*** Opening Data for the task ***

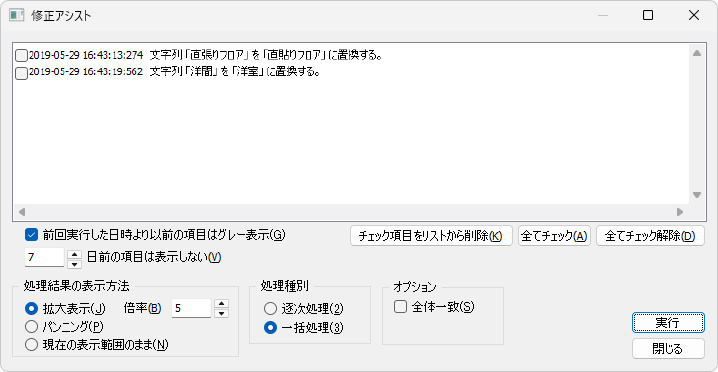Enable the 全体一致 option checkbox
This screenshot has height=372, width=718.
400,307
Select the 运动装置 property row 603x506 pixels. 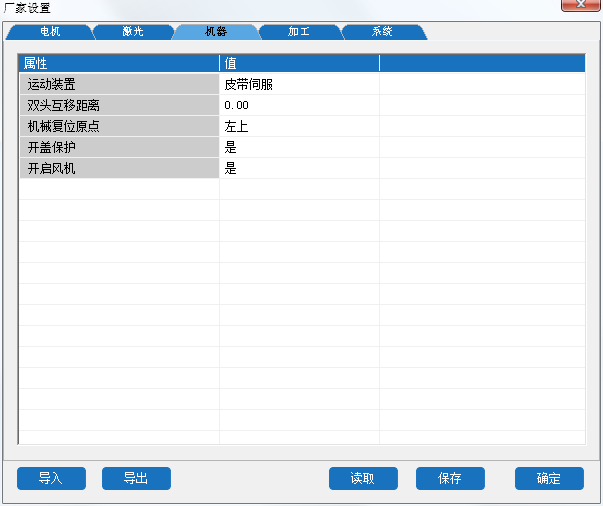tap(118, 85)
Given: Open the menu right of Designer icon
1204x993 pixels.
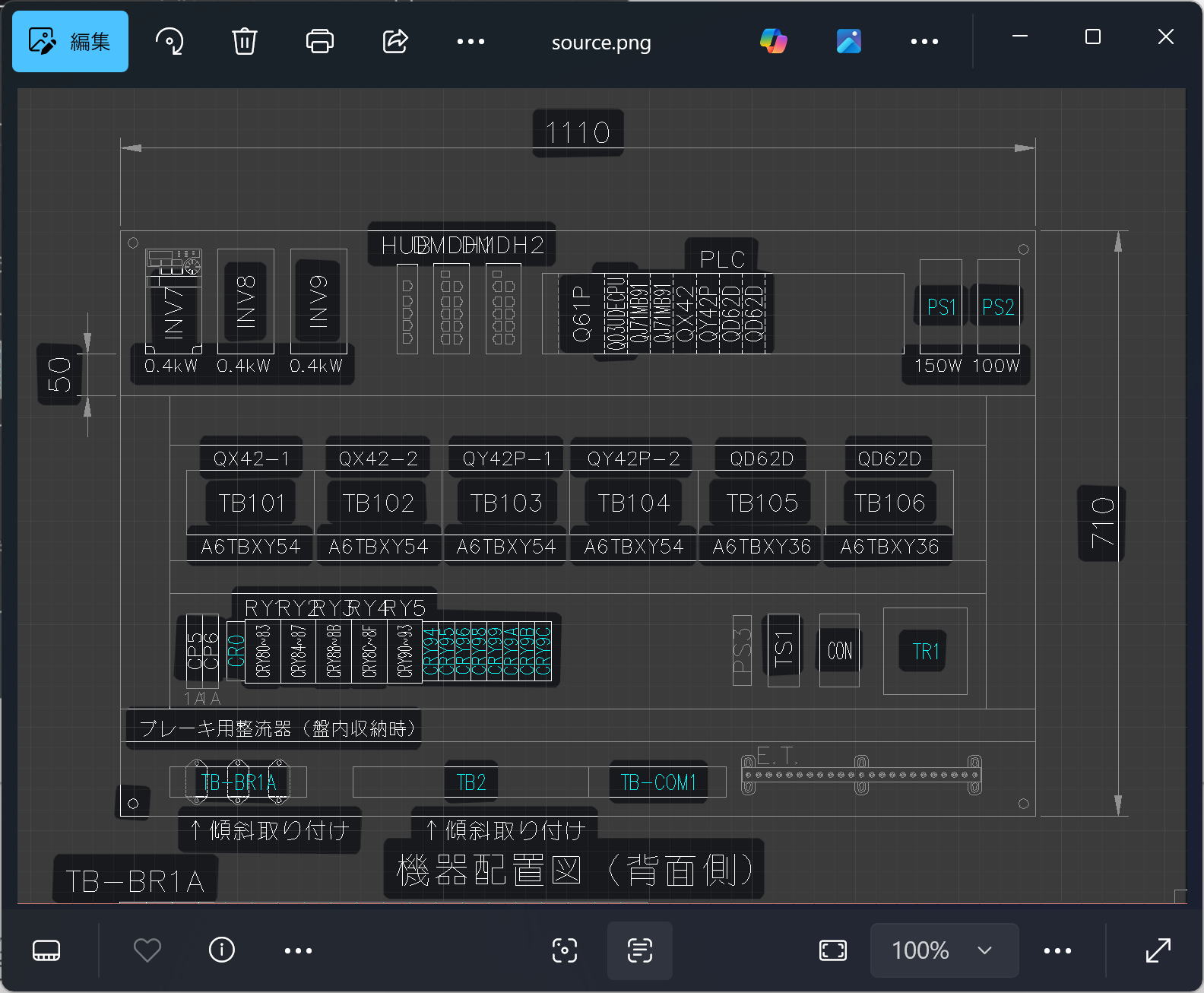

*** Closing Data for the task ***

▶ **Work required**: Only the lines from the one containing "Given: Open the menu right of Designer icon" through the final line of the data should be given again, exactly and without pictures.

▶ **Solution to this exercise**:
Given: Open the menu right of Designer icon
1204x993 pixels.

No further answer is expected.